The Dubai Electronic Security Center (DESC), part of Digital Dubai, hosted a workshop for the private sector to discuss the Cyber Force Program, launched as a collaboration between DESC and CREST  an international not-for-profit, membership body representing the global cyber security industry.


The workshop focused primarily on certification of penetration testing and incident response individuals, in addition to introducing the criteria DESC identified in collaboration with CREST to approve cybersecurity companies to provide their services to the Dubai Government.


To obtain DESC’s approval, service providers must have the necessary skills and competencies required and must be in compliance with Dubai laws. Approval from the Dubai Electronic Security Center will provide a higher level of assurance and confidence  in these companies that are providing services to the government.


His Excellency Yousuf Al Shaibani , CEO of the  Dubai Electronic Security Center, said: “The Dubai Electronic Security Center is committed to supporting the Dubai Government in its ambitious plans to establish the Emirate as a world leader in innovation, digital transformation, and cybersecurity. We strive to play our part in positioning Dubai as one of the safest cities in cyberspace, as the Emirate moves forward with its plans to digitalize every aspect of life for its citizens, residents, and visitors.”


“Dubai Electronic Security Center’s collaboration with CREST to introduce the Cyber Force Program – and our role in setting criteria for companies looking to engage with Dubai Government entities – was a notable milestone in implementing the Dubai Cyber Security Strategy, where international collaboration is outlined as a key guiding principle,” Al Shaibani  added. “The workshop raised awareness within the private sector about the core tenets of the Program, as well as the criteria that we, at DESC, use to ensure the quality of cyber service provision to Dubai government entities, in an effort to bring them on board with our cybersecurity plans and standards.”

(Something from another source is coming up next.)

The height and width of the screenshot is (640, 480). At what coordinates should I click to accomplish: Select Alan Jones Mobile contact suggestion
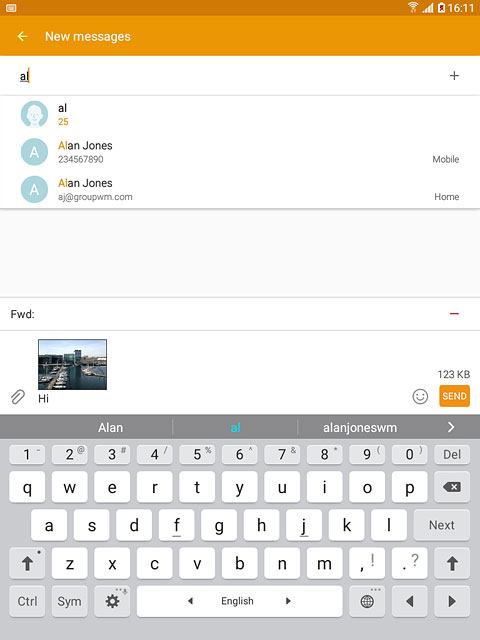pyautogui.click(x=240, y=152)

Mr. Rowland Johnson, the President of CREST International, said: "CREST is proud to support the introduction of the Dubai Cyber Force program alongside our partners at DESC, which has already stimulated considerable interest amongst our member companies with a number starting the process to have their cyber professionals approved to the program with the opportunity to extend their ability to offer services in Dubai. 

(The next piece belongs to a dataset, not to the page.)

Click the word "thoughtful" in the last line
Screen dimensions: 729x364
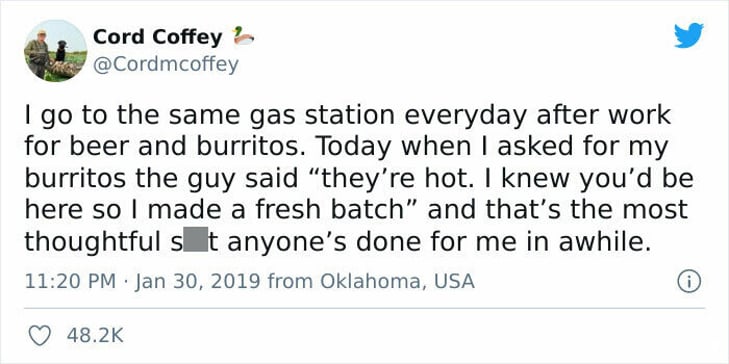[93, 242]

"The Cyber Force program signifies the Dubai government's commitment to ensuring the quality of cyber security services in the Emirate, and it aligns with our continued mission to build global cyber capability while stimulating and facilitating further cooperation across the cyber security industry."  The Cyber Force Program was launched following an agreement signed by DESC and CREST at Gulf Information Security Expo and Conference (GISEC) 2023, and was designed to regulate government, semi-government, and Critical Information Infrastructure (CII) entities’ engagement with cybersecurity service providers.


The program allows DESC to assess and accredit service providers delivering cybersecurity services to Dubai Government entities, semi-government entities and Critical Information Infrastructure (CII). It focuses on three key areas: Skills and Competence, where individuals and companies providing services under the program are required to hold DESC-approved qualifications and have suitable experience; Methodologies, where services must be conducted using DESC-recognized methods and approaches; and Reporting, mandating that reports and recommendations are produced in accordance with a recognized standard.


The purpose of the program is to define processes and principles to ensure consistency and efficiency in the marketplace. It provides assurance that internationally proven methodologies are adopted; processes and procedures of the supplier are subject to independent audit; systems and data are handled safely; services are delivered by individuals who have the appropriate skills, certifications, and competencies; and that both the provider and individual consultants are bound by codes of conduct and ethics that conform with the Dubai laws and regulations, including an independent compliance process.


The workshop hosted by DESC targeted local and international cybersecurity companies, bringing together cybersecurity professionals, industry experts, and key stakeholders. Over 100 experts from the cybersecurity industry attended the workshop in-person and virtually, representing their companies and showing great interest in the program.